*** Material supplied Section Begins ***
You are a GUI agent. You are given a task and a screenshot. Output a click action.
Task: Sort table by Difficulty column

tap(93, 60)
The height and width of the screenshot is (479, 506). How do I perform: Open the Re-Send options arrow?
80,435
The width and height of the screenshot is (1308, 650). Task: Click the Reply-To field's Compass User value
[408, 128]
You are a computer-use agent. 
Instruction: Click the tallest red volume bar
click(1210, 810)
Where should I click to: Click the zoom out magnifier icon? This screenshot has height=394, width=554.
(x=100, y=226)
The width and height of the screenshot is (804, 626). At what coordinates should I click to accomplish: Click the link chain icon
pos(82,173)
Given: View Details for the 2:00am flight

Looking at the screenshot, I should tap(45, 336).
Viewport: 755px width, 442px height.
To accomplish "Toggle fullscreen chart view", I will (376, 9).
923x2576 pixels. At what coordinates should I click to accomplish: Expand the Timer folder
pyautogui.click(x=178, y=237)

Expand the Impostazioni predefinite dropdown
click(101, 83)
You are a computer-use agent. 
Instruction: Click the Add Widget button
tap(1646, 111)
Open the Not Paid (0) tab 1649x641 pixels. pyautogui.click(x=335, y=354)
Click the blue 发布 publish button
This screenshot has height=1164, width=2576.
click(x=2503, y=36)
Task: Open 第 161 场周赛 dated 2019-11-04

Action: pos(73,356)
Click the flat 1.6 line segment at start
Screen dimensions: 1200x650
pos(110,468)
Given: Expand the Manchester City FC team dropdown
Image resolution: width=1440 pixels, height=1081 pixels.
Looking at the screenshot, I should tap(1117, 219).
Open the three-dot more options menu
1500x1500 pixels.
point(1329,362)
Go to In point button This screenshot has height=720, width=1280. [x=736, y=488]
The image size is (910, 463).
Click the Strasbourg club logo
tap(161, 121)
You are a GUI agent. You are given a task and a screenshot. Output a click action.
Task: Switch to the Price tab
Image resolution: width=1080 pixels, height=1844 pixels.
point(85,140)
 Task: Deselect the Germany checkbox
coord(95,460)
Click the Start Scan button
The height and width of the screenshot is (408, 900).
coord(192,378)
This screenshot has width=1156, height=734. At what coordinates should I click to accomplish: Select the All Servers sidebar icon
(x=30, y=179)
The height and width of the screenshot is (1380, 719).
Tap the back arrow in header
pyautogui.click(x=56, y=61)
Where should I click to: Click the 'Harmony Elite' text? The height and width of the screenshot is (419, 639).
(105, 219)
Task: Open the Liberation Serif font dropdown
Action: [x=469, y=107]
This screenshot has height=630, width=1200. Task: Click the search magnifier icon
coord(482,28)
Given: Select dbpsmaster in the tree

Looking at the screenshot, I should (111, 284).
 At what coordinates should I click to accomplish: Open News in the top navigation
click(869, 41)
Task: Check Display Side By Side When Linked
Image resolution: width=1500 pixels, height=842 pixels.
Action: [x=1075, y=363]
*** Material supplied Section Ends ***
:: Task details ::
Copy the lines above exactly. Start with the line containing "The width and height of the screenshot is (804, 626).", end with the line containing "Click the Start Scan button", and include both.

:: Written solution ::
The width and height of the screenshot is (804, 626). At what coordinates should I click to accomplish: Click the link chain icon
pos(82,173)
Given: View Details for the 2:00am flight

Looking at the screenshot, I should tap(45, 336).
Viewport: 755px width, 442px height.
To accomplish "Toggle fullscreen chart view", I will (376, 9).
923x2576 pixels. At what coordinates should I click to accomplish: Expand the Timer folder
pyautogui.click(x=178, y=237)

Expand the Impostazioni predefinite dropdown
click(101, 83)
You are a computer-use agent. 
Instruction: Click the Add Widget button
tap(1646, 111)
Open the Not Paid (0) tab 1649x641 pixels. pyautogui.click(x=335, y=354)
Click the blue 发布 publish button
This screenshot has height=1164, width=2576.
click(x=2503, y=36)
Task: Open 第 161 场周赛 dated 2019-11-04

Action: pos(73,356)
Click the flat 1.6 line segment at start
Screen dimensions: 1200x650
pos(110,468)
Given: Expand the Manchester City FC team dropdown
Image resolution: width=1440 pixels, height=1081 pixels.
Looking at the screenshot, I should tap(1117, 219).
Open the three-dot more options menu
1500x1500 pixels.
point(1329,362)
Go to In point button This screenshot has height=720, width=1280. [x=736, y=488]
The image size is (910, 463).
Click the Strasbourg club logo
tap(161, 121)
You are a GUI agent. You are given a task and a screenshot. Output a click action.
Task: Switch to the Price tab
Image resolution: width=1080 pixels, height=1844 pixels.
point(85,140)
 Task: Deselect the Germany checkbox
coord(95,460)
Click the Start Scan button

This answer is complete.